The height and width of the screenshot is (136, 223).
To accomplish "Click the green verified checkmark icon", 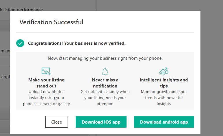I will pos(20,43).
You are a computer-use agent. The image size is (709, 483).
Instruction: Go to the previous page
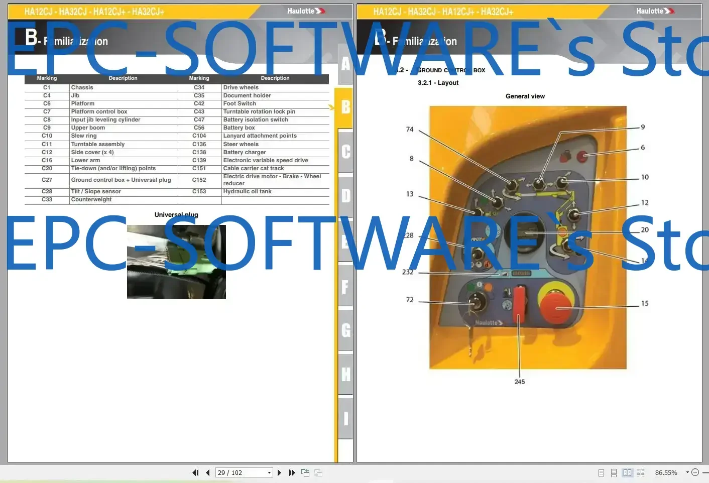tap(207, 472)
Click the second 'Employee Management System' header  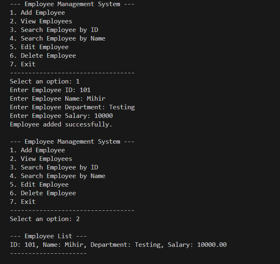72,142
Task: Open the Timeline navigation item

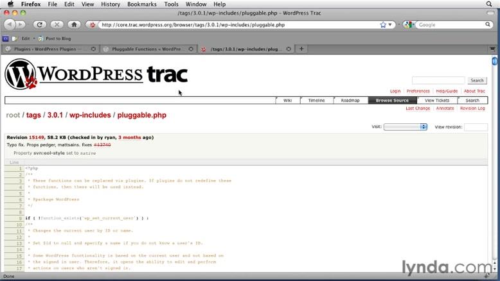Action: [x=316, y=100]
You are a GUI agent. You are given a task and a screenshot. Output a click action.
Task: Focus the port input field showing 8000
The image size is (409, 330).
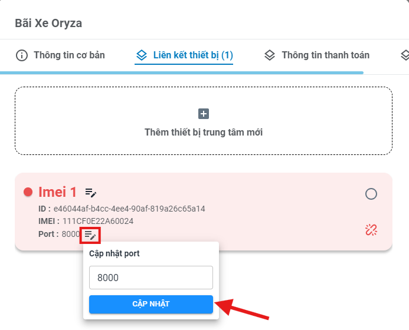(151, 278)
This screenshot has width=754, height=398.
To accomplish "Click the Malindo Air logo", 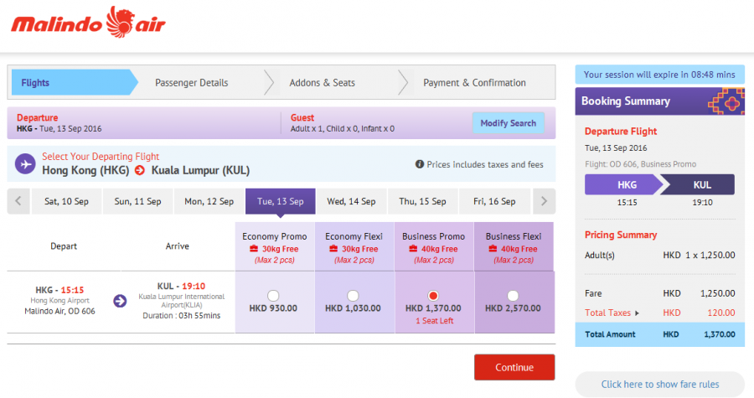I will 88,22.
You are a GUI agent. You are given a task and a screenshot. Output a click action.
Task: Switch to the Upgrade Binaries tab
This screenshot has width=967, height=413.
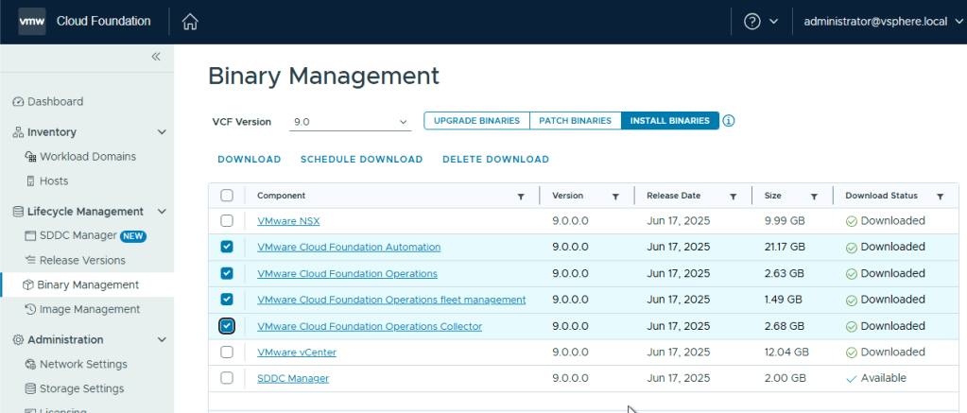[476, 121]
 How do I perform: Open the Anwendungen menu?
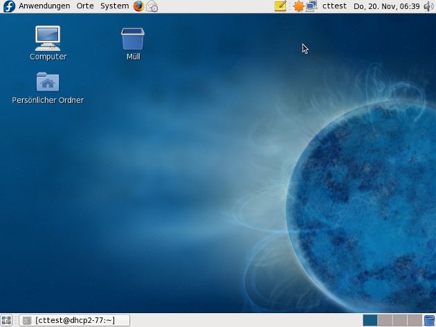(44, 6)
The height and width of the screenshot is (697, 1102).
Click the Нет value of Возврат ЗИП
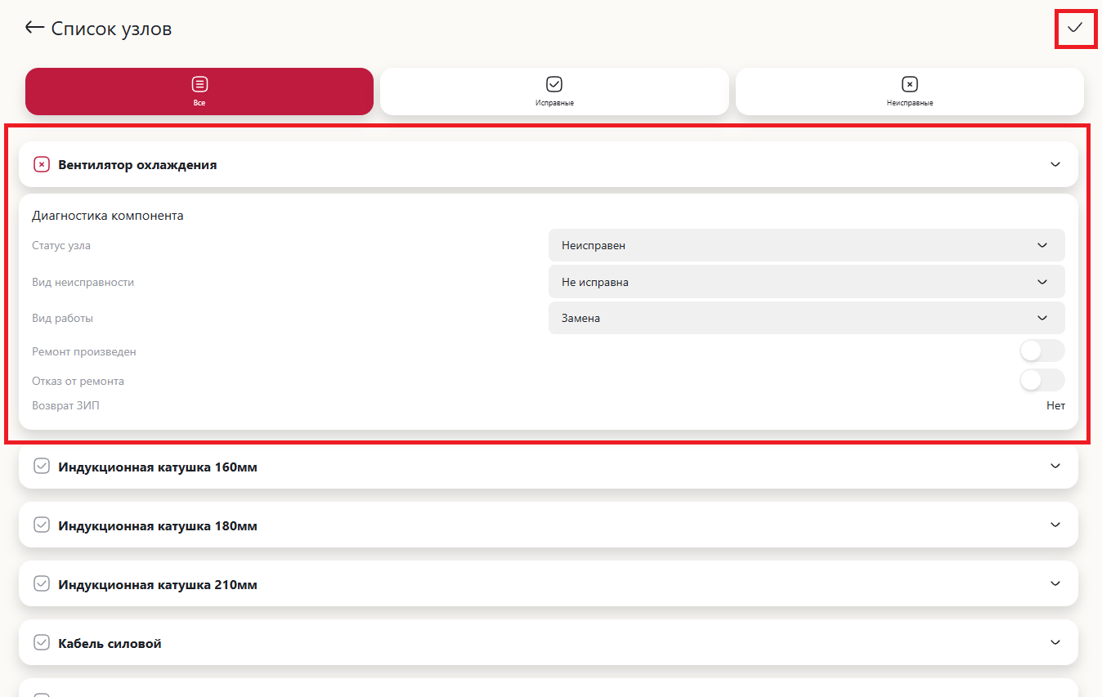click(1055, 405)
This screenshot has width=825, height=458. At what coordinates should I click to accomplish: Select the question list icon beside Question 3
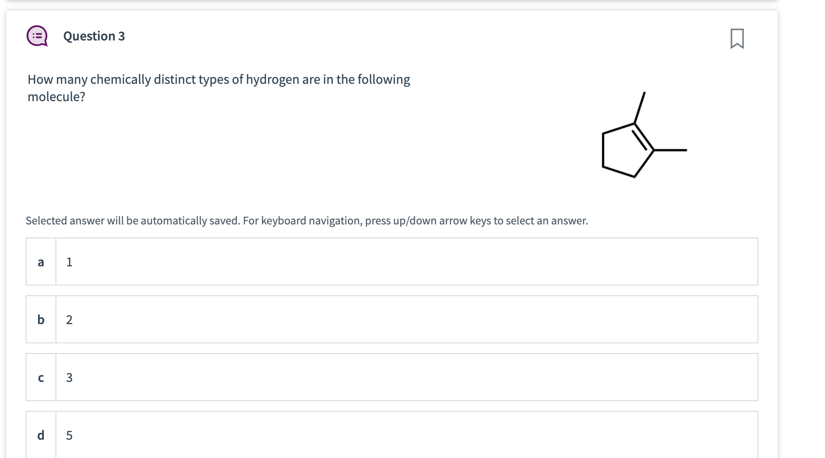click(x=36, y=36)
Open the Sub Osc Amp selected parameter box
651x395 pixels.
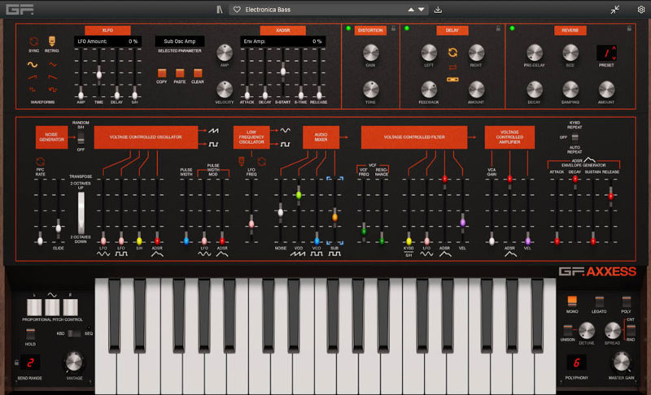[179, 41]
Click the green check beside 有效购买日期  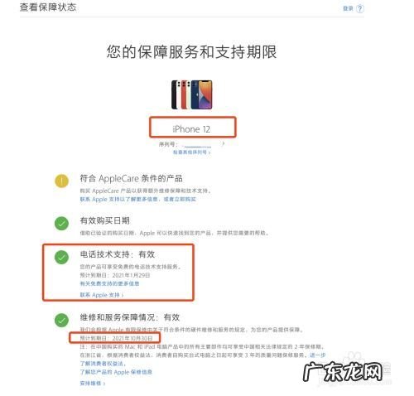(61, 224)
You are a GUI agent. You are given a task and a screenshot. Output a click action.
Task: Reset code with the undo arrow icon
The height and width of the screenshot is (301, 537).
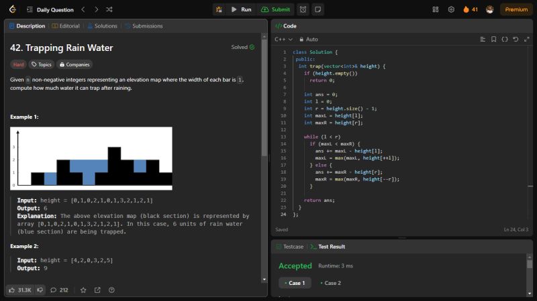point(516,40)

:::

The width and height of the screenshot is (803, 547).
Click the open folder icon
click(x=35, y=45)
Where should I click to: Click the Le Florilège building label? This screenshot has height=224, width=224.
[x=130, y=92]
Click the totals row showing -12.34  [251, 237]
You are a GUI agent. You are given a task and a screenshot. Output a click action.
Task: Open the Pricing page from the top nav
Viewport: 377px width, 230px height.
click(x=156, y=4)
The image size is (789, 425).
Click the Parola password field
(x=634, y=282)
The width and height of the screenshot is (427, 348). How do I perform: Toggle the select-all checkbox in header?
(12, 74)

:::

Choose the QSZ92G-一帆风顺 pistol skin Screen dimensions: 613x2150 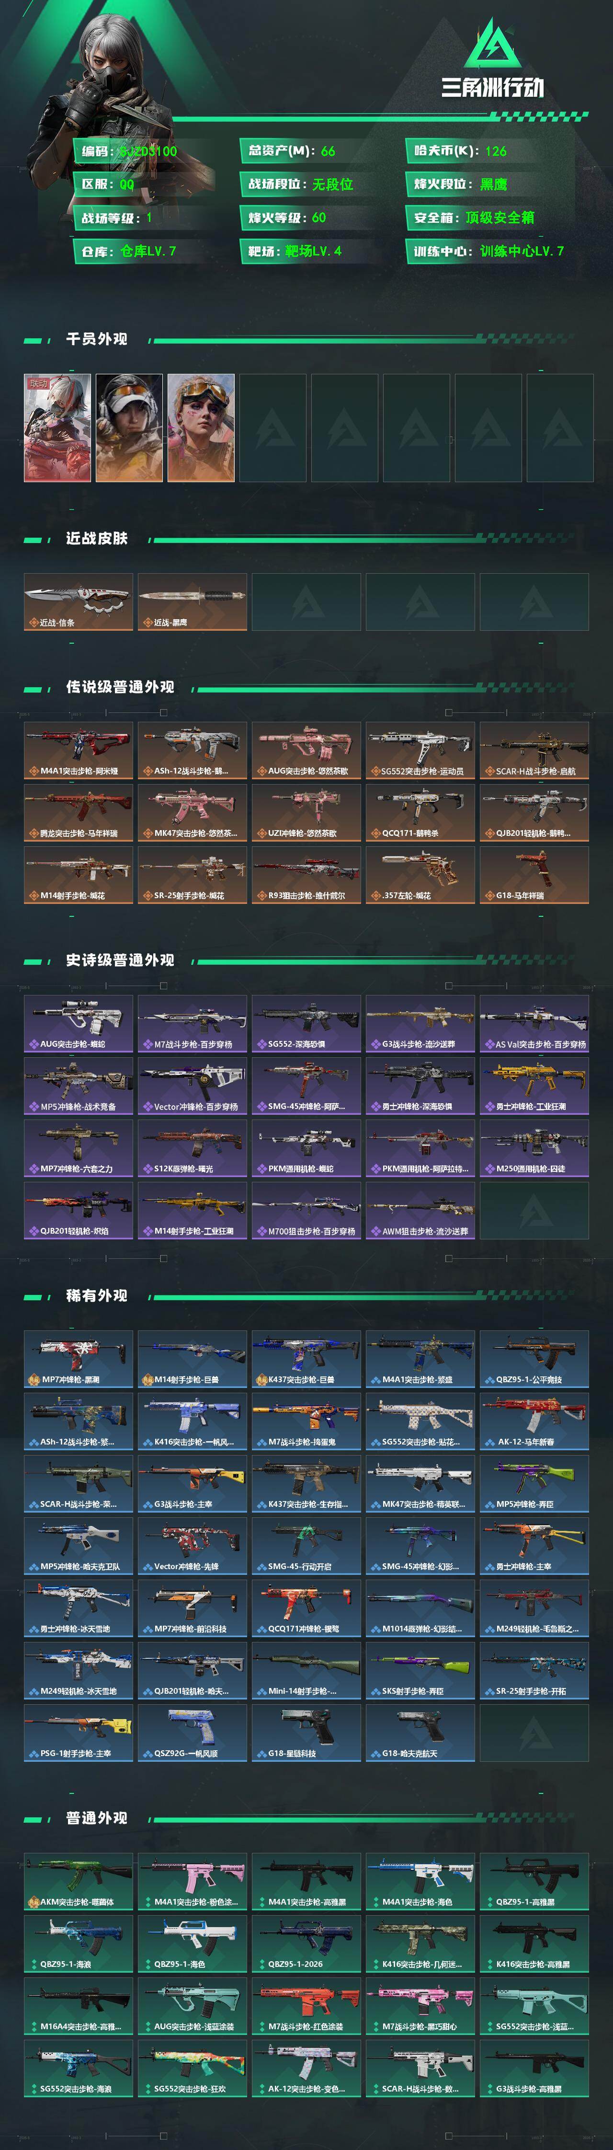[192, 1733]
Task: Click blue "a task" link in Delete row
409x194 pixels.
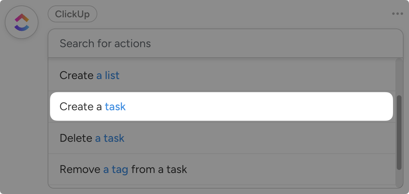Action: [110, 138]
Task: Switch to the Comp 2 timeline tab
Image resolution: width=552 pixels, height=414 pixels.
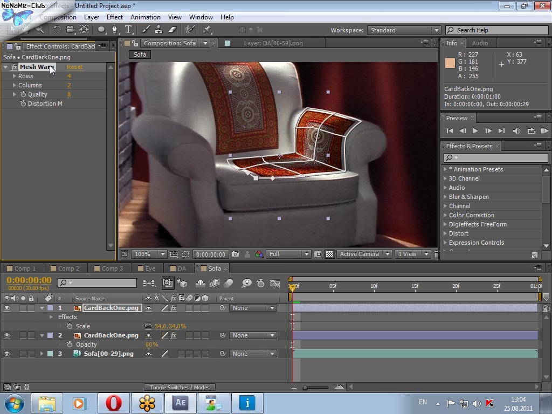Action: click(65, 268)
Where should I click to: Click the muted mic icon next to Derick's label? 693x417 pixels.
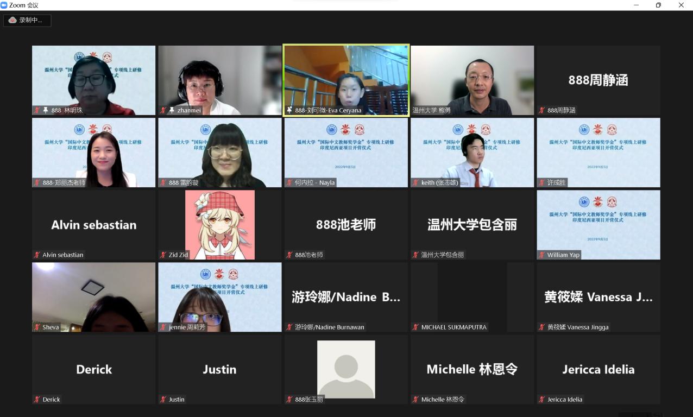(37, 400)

:::

- **Task to carry out**
Sift the material for lines that include the word "showing", and copy each one.

- **Reply**
Task: Focus the port input field showing 8000
Click the totals row showing -12.34  [251, 237]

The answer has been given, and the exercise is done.